Segment Open

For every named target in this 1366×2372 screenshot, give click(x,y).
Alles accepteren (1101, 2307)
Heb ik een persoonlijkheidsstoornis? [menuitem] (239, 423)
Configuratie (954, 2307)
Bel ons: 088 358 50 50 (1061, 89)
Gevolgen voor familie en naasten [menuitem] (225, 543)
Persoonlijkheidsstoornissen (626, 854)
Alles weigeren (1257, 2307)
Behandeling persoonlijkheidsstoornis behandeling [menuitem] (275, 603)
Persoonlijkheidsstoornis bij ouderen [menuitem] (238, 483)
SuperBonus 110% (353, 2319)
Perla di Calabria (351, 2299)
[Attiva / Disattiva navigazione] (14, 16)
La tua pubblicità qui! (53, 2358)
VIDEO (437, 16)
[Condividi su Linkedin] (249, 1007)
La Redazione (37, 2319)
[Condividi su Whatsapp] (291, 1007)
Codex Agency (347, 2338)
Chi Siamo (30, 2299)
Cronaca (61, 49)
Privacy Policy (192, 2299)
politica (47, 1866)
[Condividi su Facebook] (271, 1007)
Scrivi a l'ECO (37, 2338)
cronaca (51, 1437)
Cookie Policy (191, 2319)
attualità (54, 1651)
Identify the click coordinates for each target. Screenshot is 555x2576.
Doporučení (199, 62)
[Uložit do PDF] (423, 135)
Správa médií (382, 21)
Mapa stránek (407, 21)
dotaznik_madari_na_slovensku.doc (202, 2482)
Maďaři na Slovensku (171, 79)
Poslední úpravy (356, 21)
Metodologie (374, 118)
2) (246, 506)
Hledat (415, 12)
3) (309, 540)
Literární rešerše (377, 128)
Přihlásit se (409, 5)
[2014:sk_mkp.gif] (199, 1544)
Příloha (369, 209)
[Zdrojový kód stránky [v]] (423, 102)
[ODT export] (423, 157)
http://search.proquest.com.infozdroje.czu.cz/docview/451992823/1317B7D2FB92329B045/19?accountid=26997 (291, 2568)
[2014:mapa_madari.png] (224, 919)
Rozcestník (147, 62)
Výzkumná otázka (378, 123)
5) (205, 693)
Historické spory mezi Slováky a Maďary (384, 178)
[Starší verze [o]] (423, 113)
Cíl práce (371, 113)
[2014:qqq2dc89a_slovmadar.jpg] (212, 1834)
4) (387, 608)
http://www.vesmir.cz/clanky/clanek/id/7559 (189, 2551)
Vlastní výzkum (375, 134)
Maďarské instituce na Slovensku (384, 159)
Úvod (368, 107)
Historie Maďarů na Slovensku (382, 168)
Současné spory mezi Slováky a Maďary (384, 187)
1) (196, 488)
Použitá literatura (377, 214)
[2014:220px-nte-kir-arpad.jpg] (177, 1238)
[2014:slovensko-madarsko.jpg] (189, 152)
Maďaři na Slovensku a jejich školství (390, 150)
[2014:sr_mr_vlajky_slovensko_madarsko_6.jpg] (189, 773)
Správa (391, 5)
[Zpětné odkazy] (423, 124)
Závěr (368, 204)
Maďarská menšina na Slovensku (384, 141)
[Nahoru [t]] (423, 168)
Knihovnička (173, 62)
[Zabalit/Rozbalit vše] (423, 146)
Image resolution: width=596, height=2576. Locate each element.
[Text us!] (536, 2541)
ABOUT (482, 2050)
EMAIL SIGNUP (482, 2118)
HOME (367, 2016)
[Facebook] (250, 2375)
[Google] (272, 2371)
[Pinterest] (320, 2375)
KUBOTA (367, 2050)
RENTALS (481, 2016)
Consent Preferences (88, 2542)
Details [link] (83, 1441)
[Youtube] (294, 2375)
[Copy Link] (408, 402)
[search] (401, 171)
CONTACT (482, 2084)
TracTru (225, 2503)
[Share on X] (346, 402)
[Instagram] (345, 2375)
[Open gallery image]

Segment Closed

Across the entries above, state how many lines include the string "each", with no other text.

**EXERCISE RESULT**
2